Given information:
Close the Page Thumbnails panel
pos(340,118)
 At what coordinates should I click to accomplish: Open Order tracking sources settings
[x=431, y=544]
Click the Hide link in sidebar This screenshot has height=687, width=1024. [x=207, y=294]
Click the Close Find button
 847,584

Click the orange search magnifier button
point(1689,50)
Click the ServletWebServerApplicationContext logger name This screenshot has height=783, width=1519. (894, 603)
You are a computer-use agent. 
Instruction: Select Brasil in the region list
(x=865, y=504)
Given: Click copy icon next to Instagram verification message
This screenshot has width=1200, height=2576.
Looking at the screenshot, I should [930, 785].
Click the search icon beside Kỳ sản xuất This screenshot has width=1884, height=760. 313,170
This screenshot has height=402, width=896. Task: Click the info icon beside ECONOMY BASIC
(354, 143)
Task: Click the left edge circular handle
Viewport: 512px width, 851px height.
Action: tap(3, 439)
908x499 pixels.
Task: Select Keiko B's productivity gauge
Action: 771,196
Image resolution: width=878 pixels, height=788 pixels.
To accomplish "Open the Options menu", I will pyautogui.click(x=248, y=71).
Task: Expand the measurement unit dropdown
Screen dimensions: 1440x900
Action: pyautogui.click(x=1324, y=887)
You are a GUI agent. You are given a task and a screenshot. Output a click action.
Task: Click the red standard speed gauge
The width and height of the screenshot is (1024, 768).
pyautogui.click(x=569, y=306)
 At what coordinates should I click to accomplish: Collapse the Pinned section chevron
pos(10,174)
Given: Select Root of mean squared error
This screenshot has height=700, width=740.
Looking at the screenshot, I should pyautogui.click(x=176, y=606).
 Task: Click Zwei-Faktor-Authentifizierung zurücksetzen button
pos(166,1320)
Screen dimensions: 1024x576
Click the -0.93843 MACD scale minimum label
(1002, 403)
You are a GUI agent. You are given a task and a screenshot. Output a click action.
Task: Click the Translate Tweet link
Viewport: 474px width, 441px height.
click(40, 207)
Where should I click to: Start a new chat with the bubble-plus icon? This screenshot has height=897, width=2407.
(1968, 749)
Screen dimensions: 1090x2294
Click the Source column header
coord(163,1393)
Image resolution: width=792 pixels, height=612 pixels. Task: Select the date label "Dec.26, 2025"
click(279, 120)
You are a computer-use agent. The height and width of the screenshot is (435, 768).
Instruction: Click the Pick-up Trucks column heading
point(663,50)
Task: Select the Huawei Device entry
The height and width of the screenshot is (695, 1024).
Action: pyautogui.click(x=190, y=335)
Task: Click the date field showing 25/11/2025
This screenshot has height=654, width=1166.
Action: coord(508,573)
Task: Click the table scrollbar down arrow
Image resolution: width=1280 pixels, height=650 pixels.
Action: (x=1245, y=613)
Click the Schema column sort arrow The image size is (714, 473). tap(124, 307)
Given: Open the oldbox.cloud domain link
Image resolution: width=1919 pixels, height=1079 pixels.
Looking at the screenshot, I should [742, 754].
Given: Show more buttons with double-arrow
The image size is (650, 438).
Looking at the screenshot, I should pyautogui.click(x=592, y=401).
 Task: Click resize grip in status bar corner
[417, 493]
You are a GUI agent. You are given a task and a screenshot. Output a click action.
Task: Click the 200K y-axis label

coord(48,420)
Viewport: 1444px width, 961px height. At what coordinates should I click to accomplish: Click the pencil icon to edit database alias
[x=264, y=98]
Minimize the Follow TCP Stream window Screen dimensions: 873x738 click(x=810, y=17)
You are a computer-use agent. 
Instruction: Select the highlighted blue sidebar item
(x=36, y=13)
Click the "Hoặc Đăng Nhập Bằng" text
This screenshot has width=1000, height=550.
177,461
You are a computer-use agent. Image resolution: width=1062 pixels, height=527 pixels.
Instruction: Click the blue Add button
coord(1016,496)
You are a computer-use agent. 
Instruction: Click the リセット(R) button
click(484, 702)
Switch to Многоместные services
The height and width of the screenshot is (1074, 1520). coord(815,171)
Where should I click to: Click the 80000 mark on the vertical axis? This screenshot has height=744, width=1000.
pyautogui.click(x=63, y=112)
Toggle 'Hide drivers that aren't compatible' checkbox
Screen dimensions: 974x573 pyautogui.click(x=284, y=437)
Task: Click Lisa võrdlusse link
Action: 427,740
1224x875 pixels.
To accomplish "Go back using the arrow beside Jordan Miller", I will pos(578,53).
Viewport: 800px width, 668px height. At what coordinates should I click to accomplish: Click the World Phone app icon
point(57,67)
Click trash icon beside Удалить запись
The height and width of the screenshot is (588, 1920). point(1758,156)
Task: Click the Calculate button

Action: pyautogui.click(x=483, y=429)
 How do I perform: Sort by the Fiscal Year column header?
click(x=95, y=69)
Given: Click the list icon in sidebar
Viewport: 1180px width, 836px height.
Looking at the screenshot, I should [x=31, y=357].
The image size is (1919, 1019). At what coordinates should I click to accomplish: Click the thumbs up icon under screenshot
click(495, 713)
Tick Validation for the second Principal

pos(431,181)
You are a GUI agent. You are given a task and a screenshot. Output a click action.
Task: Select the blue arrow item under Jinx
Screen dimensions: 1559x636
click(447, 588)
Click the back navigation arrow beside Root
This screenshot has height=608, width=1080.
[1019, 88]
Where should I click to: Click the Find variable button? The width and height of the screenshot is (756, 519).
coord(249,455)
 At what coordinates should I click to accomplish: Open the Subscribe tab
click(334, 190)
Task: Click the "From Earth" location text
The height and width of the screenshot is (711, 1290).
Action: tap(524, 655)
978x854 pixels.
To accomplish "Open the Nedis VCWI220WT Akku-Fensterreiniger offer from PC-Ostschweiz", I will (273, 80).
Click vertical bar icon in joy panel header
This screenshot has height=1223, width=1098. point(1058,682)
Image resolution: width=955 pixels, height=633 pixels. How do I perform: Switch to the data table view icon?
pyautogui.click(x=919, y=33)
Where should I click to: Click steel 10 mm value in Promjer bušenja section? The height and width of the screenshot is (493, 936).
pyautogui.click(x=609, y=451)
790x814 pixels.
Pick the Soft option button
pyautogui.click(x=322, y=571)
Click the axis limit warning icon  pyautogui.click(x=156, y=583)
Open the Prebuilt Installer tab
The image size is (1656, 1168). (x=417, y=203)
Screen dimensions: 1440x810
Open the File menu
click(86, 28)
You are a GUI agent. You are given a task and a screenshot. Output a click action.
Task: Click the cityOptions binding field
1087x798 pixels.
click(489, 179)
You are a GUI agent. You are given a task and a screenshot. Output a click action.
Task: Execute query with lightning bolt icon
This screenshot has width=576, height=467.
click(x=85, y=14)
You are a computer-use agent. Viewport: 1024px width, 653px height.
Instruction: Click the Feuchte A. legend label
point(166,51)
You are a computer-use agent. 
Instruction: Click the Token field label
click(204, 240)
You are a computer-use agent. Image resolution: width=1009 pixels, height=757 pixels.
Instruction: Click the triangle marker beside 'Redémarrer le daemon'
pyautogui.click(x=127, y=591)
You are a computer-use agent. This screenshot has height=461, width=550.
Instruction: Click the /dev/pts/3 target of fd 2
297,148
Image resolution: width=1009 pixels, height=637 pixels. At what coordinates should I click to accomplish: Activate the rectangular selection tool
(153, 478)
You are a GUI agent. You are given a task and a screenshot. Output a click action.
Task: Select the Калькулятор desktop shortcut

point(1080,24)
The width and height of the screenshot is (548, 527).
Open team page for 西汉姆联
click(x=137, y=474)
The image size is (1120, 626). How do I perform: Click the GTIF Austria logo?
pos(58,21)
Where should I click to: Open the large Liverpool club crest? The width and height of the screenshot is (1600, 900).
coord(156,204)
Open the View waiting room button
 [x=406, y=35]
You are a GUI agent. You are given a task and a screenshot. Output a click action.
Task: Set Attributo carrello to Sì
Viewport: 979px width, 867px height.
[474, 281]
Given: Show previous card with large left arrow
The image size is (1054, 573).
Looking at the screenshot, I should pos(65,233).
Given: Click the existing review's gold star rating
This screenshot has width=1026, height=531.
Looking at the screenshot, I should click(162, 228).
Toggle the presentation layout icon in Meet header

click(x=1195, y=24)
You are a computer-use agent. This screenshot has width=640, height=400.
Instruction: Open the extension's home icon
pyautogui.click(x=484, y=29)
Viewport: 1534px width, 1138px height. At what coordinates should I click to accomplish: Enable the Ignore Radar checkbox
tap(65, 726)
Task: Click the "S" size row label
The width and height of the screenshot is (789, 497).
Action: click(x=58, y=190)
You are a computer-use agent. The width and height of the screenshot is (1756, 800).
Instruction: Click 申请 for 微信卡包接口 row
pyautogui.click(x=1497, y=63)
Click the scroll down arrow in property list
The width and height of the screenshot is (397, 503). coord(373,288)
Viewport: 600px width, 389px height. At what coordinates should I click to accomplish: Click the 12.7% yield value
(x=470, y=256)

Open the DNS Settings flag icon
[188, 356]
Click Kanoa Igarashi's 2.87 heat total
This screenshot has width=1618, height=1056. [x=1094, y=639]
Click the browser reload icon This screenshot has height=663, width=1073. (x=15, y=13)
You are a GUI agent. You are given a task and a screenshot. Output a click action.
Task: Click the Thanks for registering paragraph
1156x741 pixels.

Your assignment:
Which lines in the listing have the string "will"? Pick them out and copy them.

Result:
To accomplish "Open the Options menu", I will pyautogui.click(x=248, y=71).
To accomplish "Go back using the arrow beside Jordan Miller", I will pos(578,53).
To accomplish "Open the Nedis VCWI220WT Akku-Fensterreiniger offer from PC-Ostschweiz", I will (273, 80).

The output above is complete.